3. The topology of ${\displaystyle X}$ is induced by a countable family of (continuous) seminorms.
4. The topology of ${\displaystyle X}$ is induced by a countable increasing sequence of (continuous) seminorms ${\displaystyle \left(p_{i}\right)_{i=1}^{\infty }}$ (increasing means that for all ${\displaystyle i,}$ ${\displaystyle p_{i}\geq p_{i+1}.}$
5. The topology of ${\displaystyle X}$ is induced by an F-seminorm of the form: $${\displaystyle p(x)=\sum _{n=1}^{\infty }2^{-n}\operatorname {arctan} p_{n}(x)}$$ where ${\displaystyle \left(p_{i}\right)_{i=1}^{\infty }}$ are (continuous) seminorms on ${\displaystyle X.}$^[18]

Quotients

Let ${\displaystyle M}$ be a vector subspace of a topological vector space ${\displaystyle (X,\tau ).}$

• If ${\displaystyle X}$ is a pseudometrizable TVS then so is ${\displaystyle X/M.}$^[11]
• If ${\displaystyle X}$ is a complete pseudometrizable TVS and ${\displaystyle M}$ is a closed vector subspace of ${\displaystyle X}$ then ${\displaystyle X/M}$ is complete.^[11]
• If ${\displaystyle X}$ is metrizable TVS and ${\displaystyle M}$ is a closed vector subspace of ${\displaystyle X}$ then ${\displaystyle X/M}$ is metrizable.^[11]
• If ${\displaystyle p}$ is an F-seminorm on ${\displaystyle X,}$ then the map ${\displaystyle P:X/M\to \mathbb {R} }$ defined by $${\displaystyle P(x+M):=\inf _{}\{p(x+m):m\in M\}}$$ is an F-seminorm on ${\displaystyle X/M}$ that induces the usual quotient topology on ${\displaystyle X/M.}$^[11] If in addition ${\displaystyle p}$ is an F-norm on ${\displaystyle X}$ and if ${\displaystyle M}$ is a closed vector subspace of ${\displaystyle X}$ then ${\displaystyle P}$ is an F-norm on ${\displaystyle X.}$^[11]

Examples and sufficient conditions

• Every seminormed space ${\displaystyle (X,p)}$ is pseudometrizable with a canonical pseudometric given by ${\displaystyle d(x,y):=p(x-y)}$ for all ${\displaystyle x,y\in X.}$^[19].
• If ${\displaystyle (X,d)}$ is pseudometric TVS with a translation invariant pseudometric ${\displaystyle d,}$ then ${\displaystyle p(x):=d(x,0)}$ defines a paranorm.^[20] However, if ${\displaystyle d}$ is a translation invariant pseudometric on the vector space ${\displaystyle X}$ (without the addition condition that ${\displaystyle (X,d)}$ is pseudometric TVS), then ${\displaystyle d}$ need not be either an F-seminorm^[21] nor a paranorm.
• If a TVS has a bounded neighborhood of the origin then it is pseudometrizable; the converse is in general false.^[14]
• If a Hausdorff TVS has a bounded neighborhood of the origin then it is metrizable.^[14]
• Suppose ${\displaystyle X}$ is either a DF-space or an LM-space.
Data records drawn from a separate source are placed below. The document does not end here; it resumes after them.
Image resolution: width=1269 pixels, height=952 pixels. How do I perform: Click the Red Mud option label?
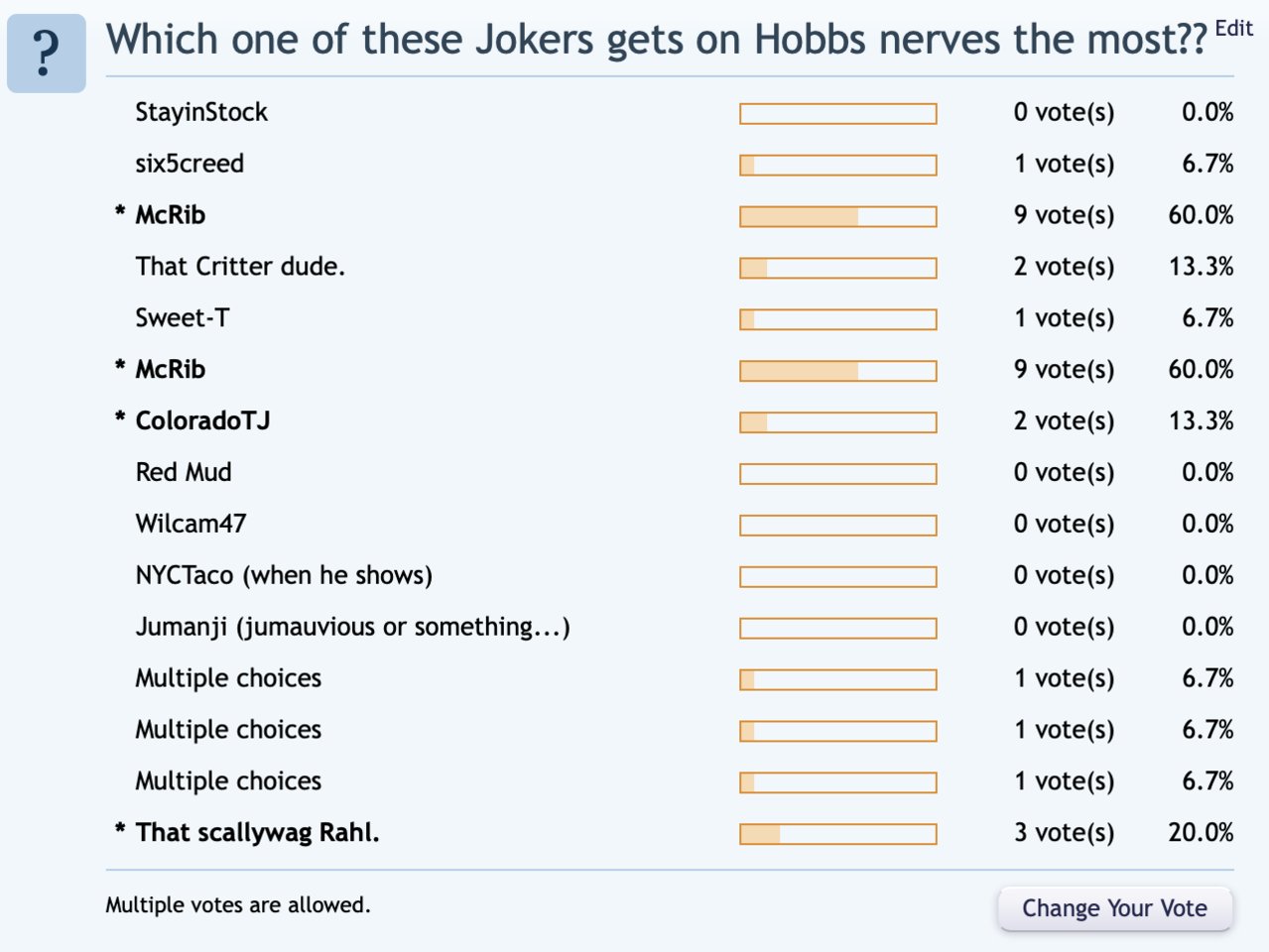click(184, 472)
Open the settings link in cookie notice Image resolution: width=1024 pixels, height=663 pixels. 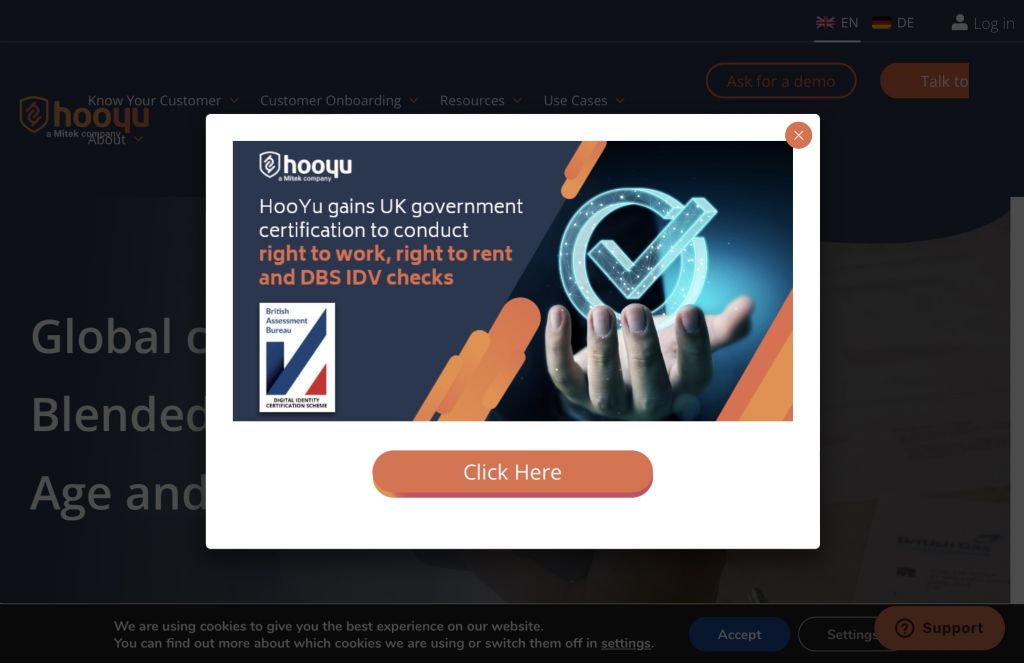(626, 643)
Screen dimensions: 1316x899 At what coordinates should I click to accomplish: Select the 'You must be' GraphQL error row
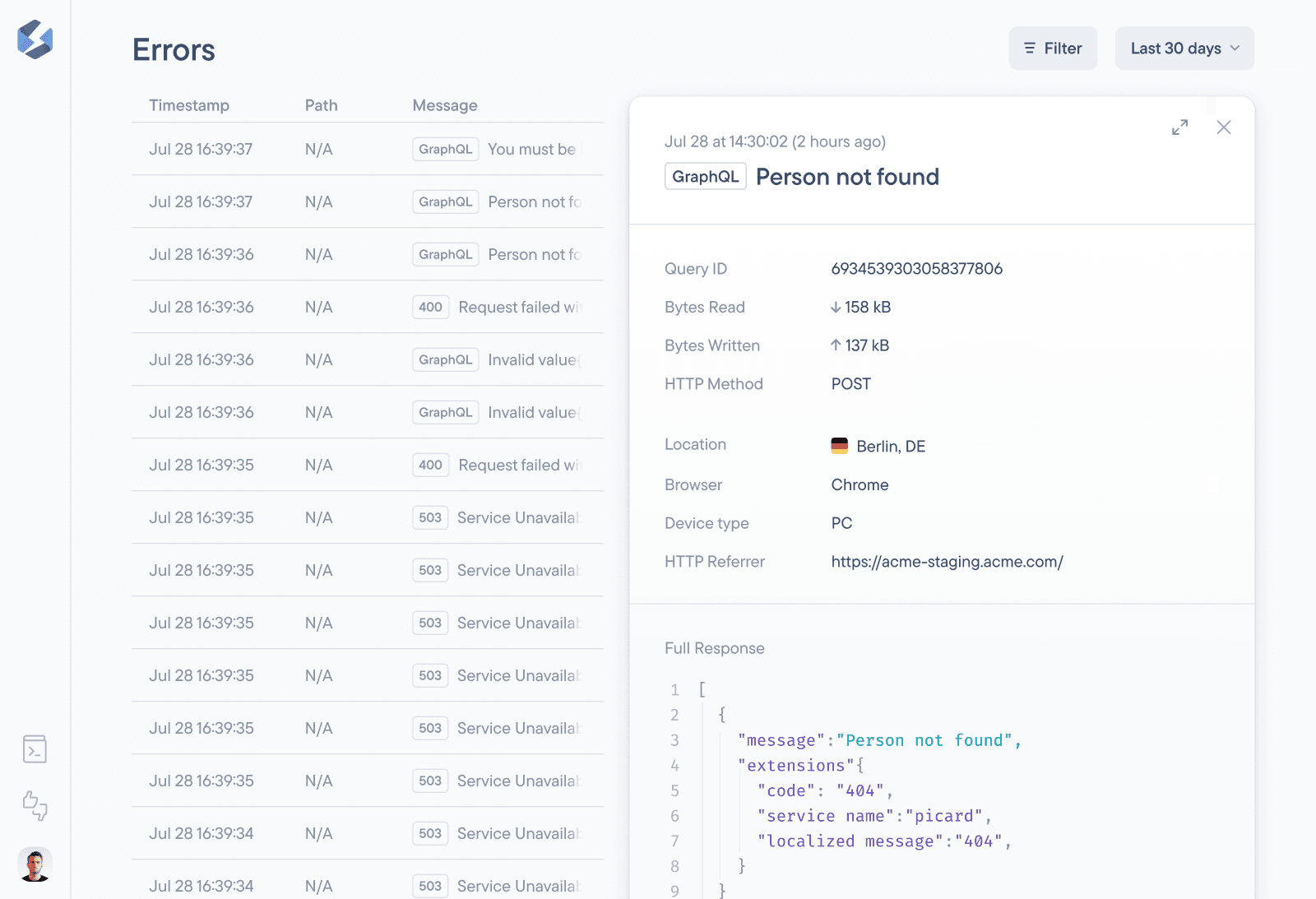click(x=367, y=149)
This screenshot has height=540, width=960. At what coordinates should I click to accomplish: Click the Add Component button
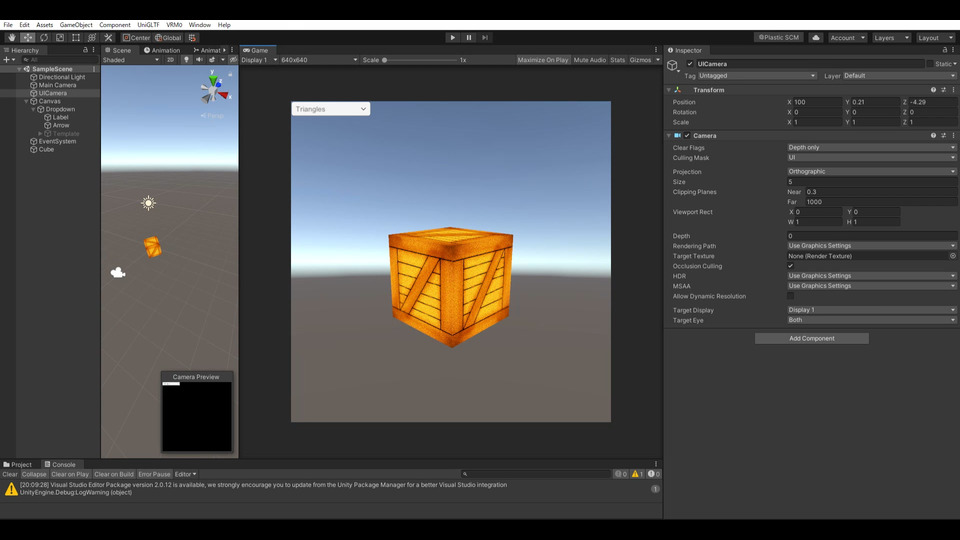pyautogui.click(x=811, y=339)
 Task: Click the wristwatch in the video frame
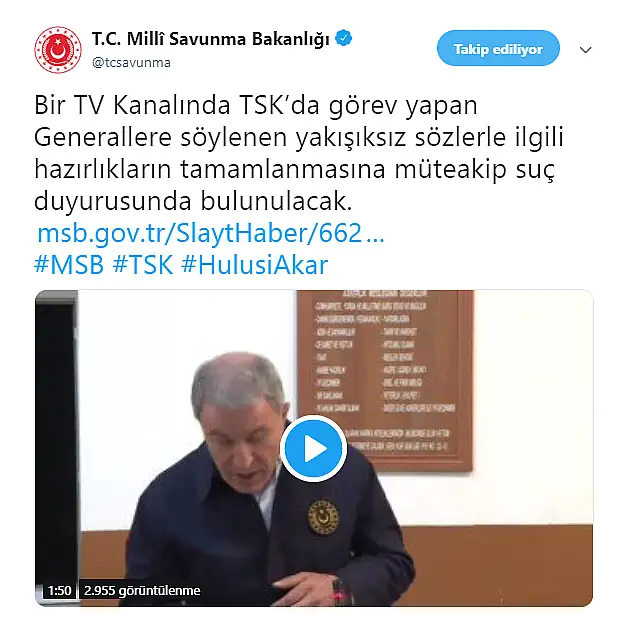(340, 593)
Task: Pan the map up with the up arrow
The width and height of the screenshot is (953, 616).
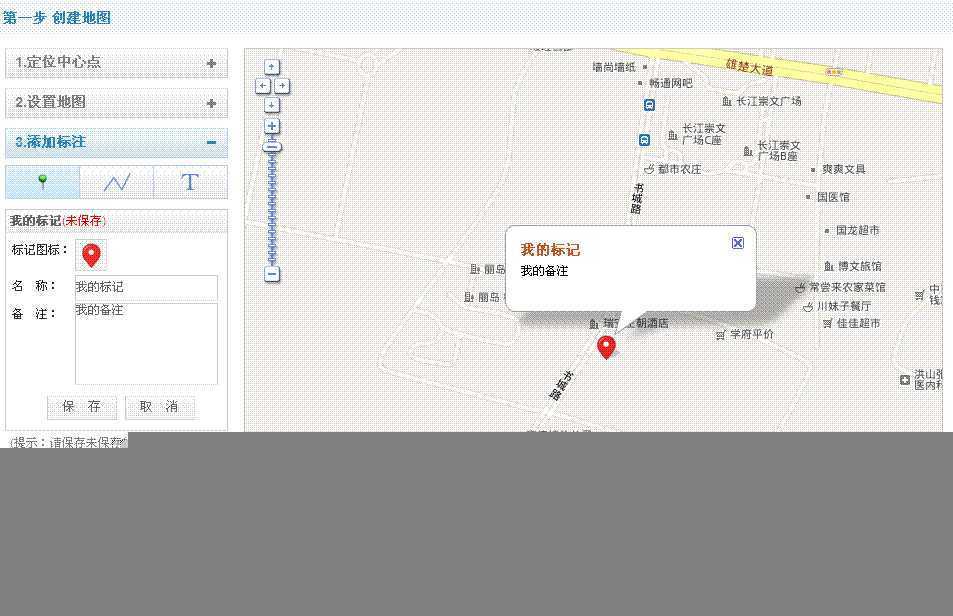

If ${\displaystyle X}$ is a sequential space then it is either metrizable or else a Montel DF-space.

If ${\displaystyle X}$ is Hausdorff locally convex TVS then ${\displaystyle X}$ with the strong topology, ${\displaystyle \left(X,b\left(X,X^{\prime }\right)\right),}$ is metrizable if and only if there exists a countable set ${\displaystyle {\mathcal {B}}}$ of bounded subsets of ${\displaystyle X}$ such that every bounded subset of ${\displaystyle X}$ is contained in some element of ${\displaystyle {\mathcal {B}}.}$^[22]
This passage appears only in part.